Engelhartszell, Austria
The day following the Passion Play, we travelled to Vilshofen, Germany to board our ship. On the way, we stopped for lunch in Landshut. It was founded in 1204 when the Duke of Bavaria built a fortress here. Today it is the capital of Lower Bavaria. These pictures are of the Gasthaus Zur Schleuse’s beer garden where we had our lunch and a view along the Isar River, just across the street from the restaurant.
Our first port of call was Engelhartszell, Austria. Here we visited the Engelszell Abbey, the only Trappist monastery in Austria. The monks live secluded lives, focused on prayer, reading and physical work. They meet six times each day for the Liturgy of the Hours. These are devotions that help them focus on God. Each monk is also required to contribute to the livelihood of the monastery. Their physical work is intended to provide balance with their spiritual lives and helps to maintain the operation of the monastery.
Before going into the Abbey Church, we walked through the monastery’s gardens and orchards. Within the gardens is a model of the Danube and its locks. There is also a small aquarium on site with the kind of fish that inhabit the Danube, including large sturgeon.

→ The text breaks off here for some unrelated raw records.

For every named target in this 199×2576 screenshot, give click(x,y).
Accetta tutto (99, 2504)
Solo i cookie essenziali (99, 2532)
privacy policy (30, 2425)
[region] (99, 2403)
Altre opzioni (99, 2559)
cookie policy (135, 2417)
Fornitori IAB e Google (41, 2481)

One of the monks’ means of support is agriculture. They are also known for their liqueurs, cheese and Trappist beer. They began brewing beer in 2012 and the monastery is the only place Trappist beer is brewed in Austria. It must be brewed by monks or under their supervision. Sale of the beer supports the monastery and charities.

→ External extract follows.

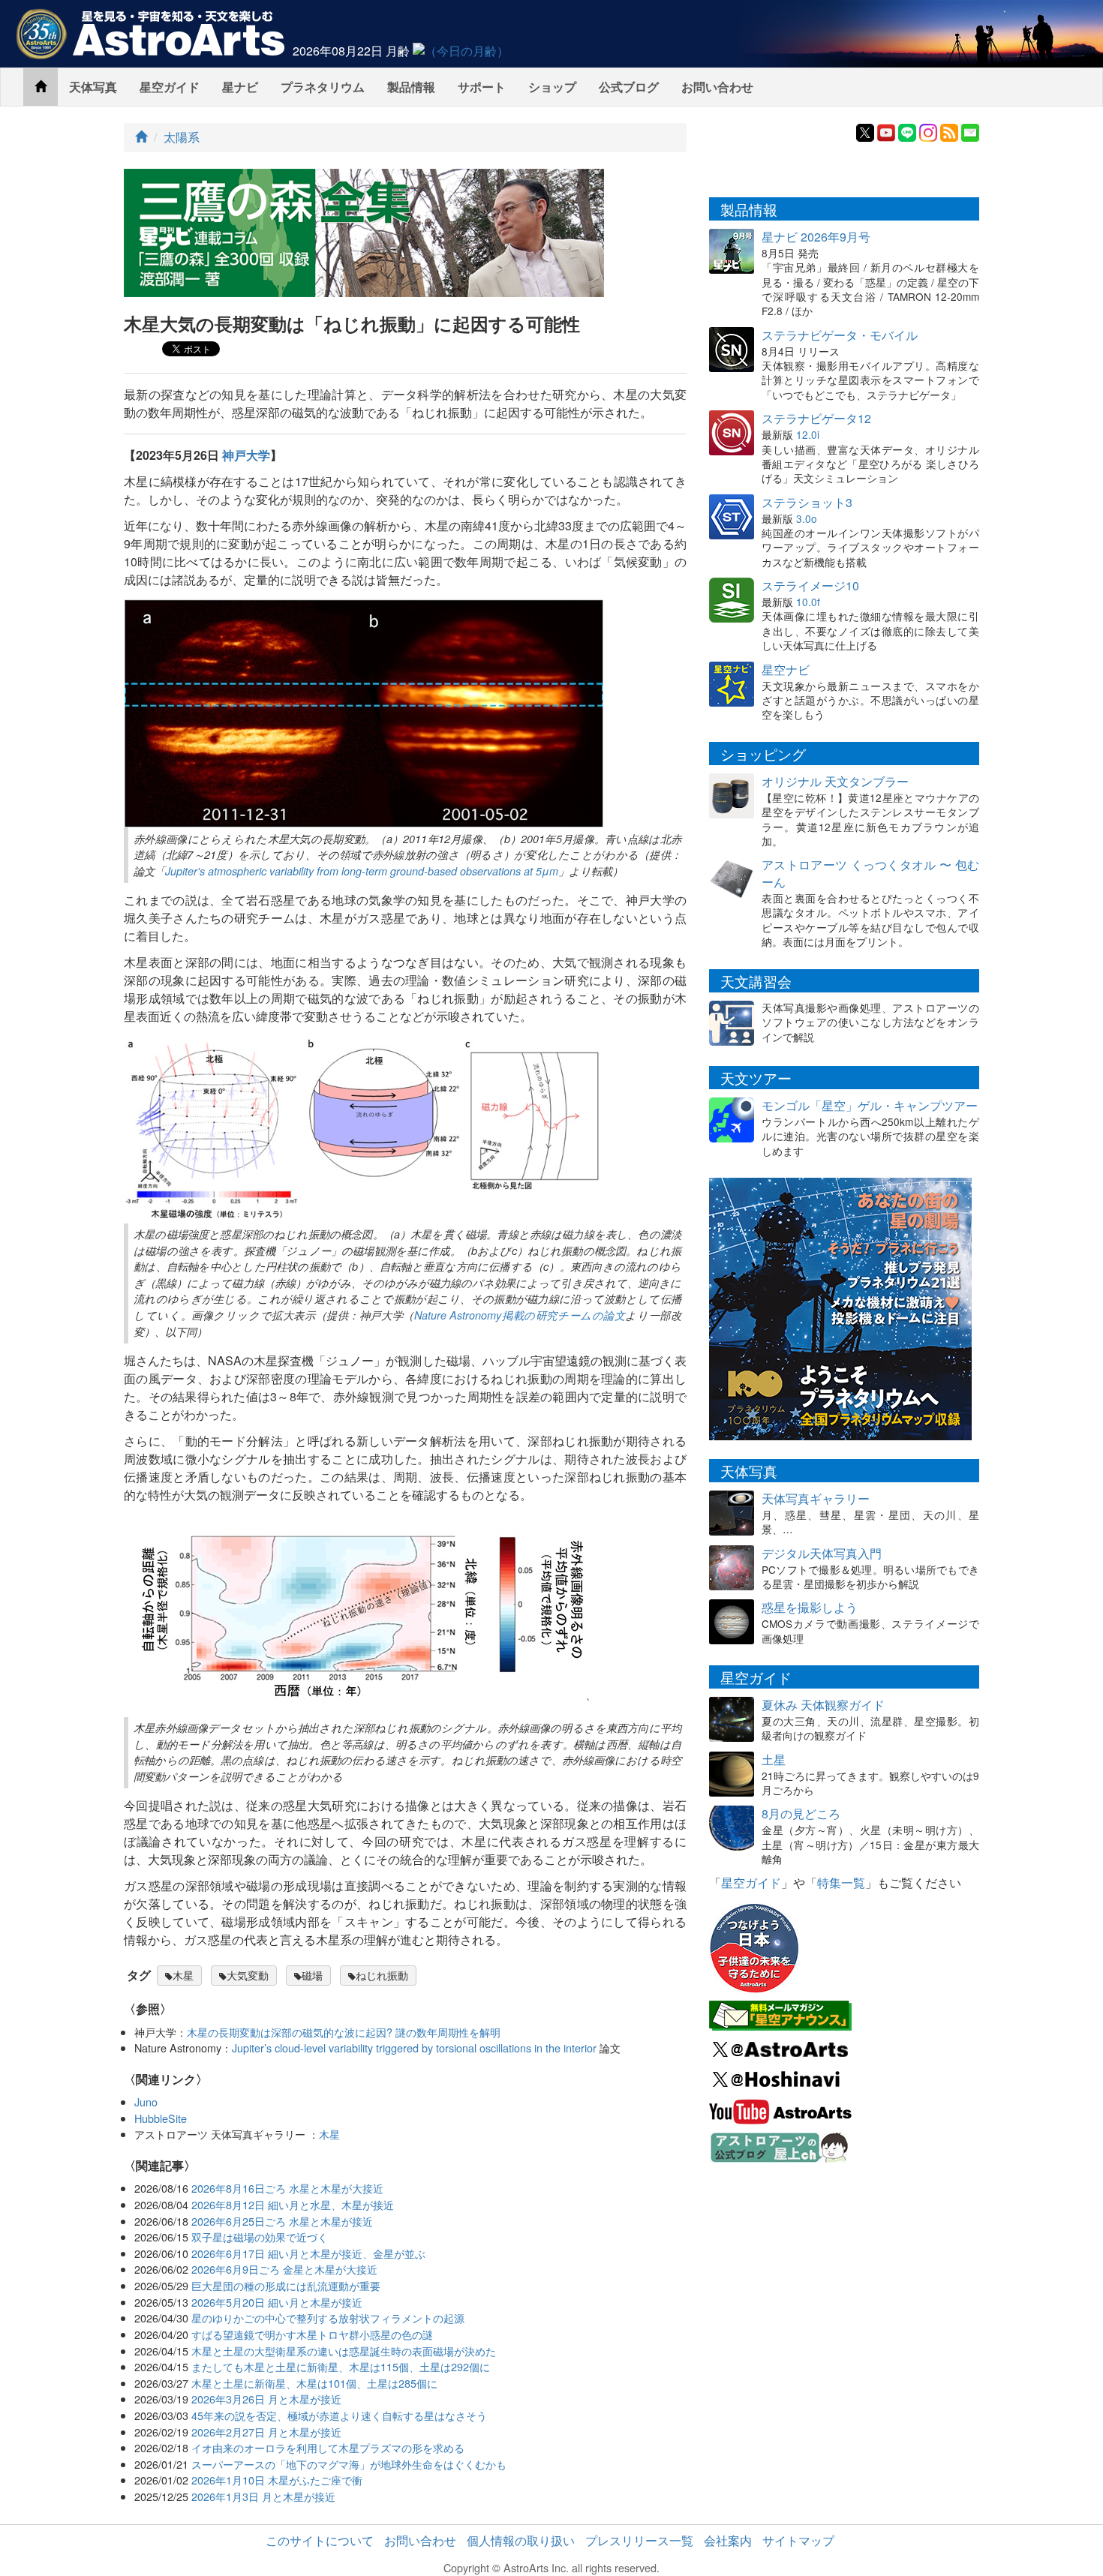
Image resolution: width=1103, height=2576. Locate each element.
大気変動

Engelszell Abbey was founded in 1293. It has had a rough past, being suppressed by Holy Roman Emperor Joseph II in 1786, resulting in their assets being confiscated by the government. It was taken over by another monastery in 1925 but then confiscated by the German Gestapo in 1939. Many of the monks in the monastery at the time were imprisoned in concentration camps. In 1945, some of the monks were able to return to the monastery and were joined by German Trappists.
The present Abbey Church was constructed between 1754 and 1764. Its tower is almost 250 feet tall. The high altar is decorated with a beautiful altarpiece, statues and red marble. Both the altarpiece and dome were painted by Bartolomeo Altomonte (1694-1783) who is best known for his large frescoes. The grave monument (last picture in this section) has a gothic relief and dates back to 1508.
The Engelszell Abbey Church is a beautiful church, but certainly one of the more interesting things we saw were skeletons in glass cases in the chapels along the sides of the church. They are known as Catacomb Saints and their relaxed poses and jewels are meant to symbolize the “glory of the afterlife.” The Catacomb Saints are skeletons that were found in catacombs in Rome in 1578. They date back to the first three centuries of Christianity and some are believed to be the remains/relics of early Christian martyrs. After the skeletons were recovered, jewelry was sown on to fine mesh which was then used to adorn the skeletons. Nuns or monks typically did this work. Often the skeletons and jewels were gifted to a church by someone with wealth and/or fame. Since that time, their authenticity has come under question and many have now been placed in storage or destroyed. Though we could still view those enshrined in the Engelszell Abbey, they were not even mentioned by the guide sharing information about the Abbey. Printed below is part of a CNN story about the Catacomb Saints. If this interests you, check out the website credited with the quote to see additional pictures.
When archaeologists unlocked the catacombs of Rome in 1578, they unleashed a wave of religious fervor. Catholic officials disinterred skeletal remains, which they assumed to be early Christian martyrs, and had artisans reassemble them. Encrusted with gold and jewels, the skeletons then went on display in lavish shrines across Europe to convey the glory that awaited the Church’s devout followers in the afterlife. But by the early 19th century their saintly authenticity came into question and, in a dramatic reversal of fortune, many of the relics were hidden from view or destroyed.
http://www.cnn.com/style/gallery/beauty-from-the-crypt/index.html?gallery=%2F%2Fcdn.cnn.com%2Fcnnnext%2Fdam%2Fassets%2F131204144904-st-valerius-heavenly-bodies.jpg
Our riverboat, the MS Joy, was docked within walking distance of the Abbey so we walked back to the ship. After lunch we went up to the sun deck as we cruised on to our next port.